EUVALDO LODI INSTITUTE OF RIO DE JANEIRO
- Abbreviation: IEL Rio
- Formation: 29 January 1969; 57 years ago
- Type: Non-profit organization
- Purpose: To unite academy, research institutes and industry
- Headquarters: Centro (Rio de Janeiro)
- Location: Rio de Janeiro;
- Region served: Rio de Janeiro, Brazil
- Services: Support to Junior Enterprises; Support to Business Incubators; Business performance management; Organizational diagnostics; Entrepreneurship events;
- Official language: Brazilian Portuguese
- Affiliations: FIRJAN System
- Website: Firjan.org.br

= Euvaldo Lodi Institute of Rio de Janeiro =

Euvaldo Lodi Institute of Rio de Janeiro (IEL Rio) is the equivalent of the Brazilian Euvaldo Lodi Institute, created by the National Confederation of Industry along with the Industry Social Service (SESI) and the National Industrial Training Service in 1969. Except it only covers Rio de Janeiro state, instead of all the Brazilian territory.

The main goal of IEL Rio is to unite academy and institutes of science and technology with industry.
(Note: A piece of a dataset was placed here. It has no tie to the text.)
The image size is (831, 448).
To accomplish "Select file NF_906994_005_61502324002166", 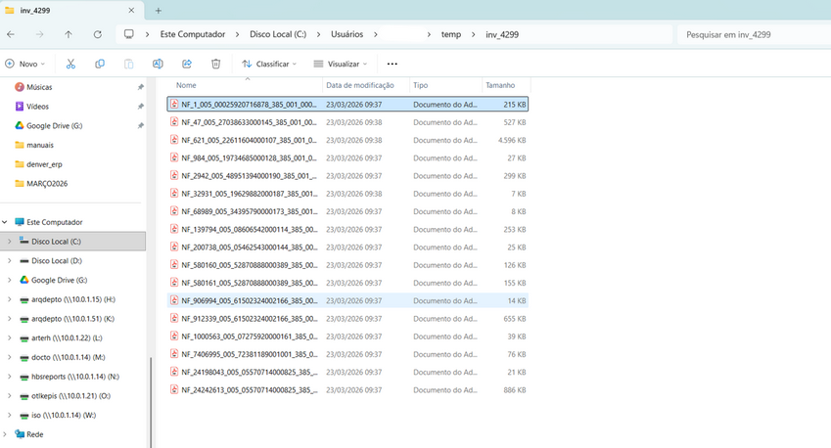I will click(249, 300).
Amongst its objectives, there are development of entrepreneurship programs in order to promote the creation of new leaderships and the adoption, in the graduation curriculum, of disciplines about the entrepreneurial action.

The politician Euvaldo Lodi and the engineer Roberto Simonsen were honored by industry thanks to their work: while the first one gave its name to IEL, the second one became the name of "a stutides and research institute of the Industry Federation of São Paulo State, which comprehends in its structure the COPS – Superior Council of Political and Social Guidance".